**AVAILABLE RECORDS:**

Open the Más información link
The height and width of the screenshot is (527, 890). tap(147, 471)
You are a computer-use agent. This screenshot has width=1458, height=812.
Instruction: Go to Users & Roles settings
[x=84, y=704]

**REQUIREMENT:**
Return the listing above in full, character for character.

**EXERCISE OUTPUT:**
Open the Más información link
The height and width of the screenshot is (527, 890). tap(147, 471)
You are a computer-use agent. This screenshot has width=1458, height=812.
Instruction: Go to Users & Roles settings
[x=84, y=704]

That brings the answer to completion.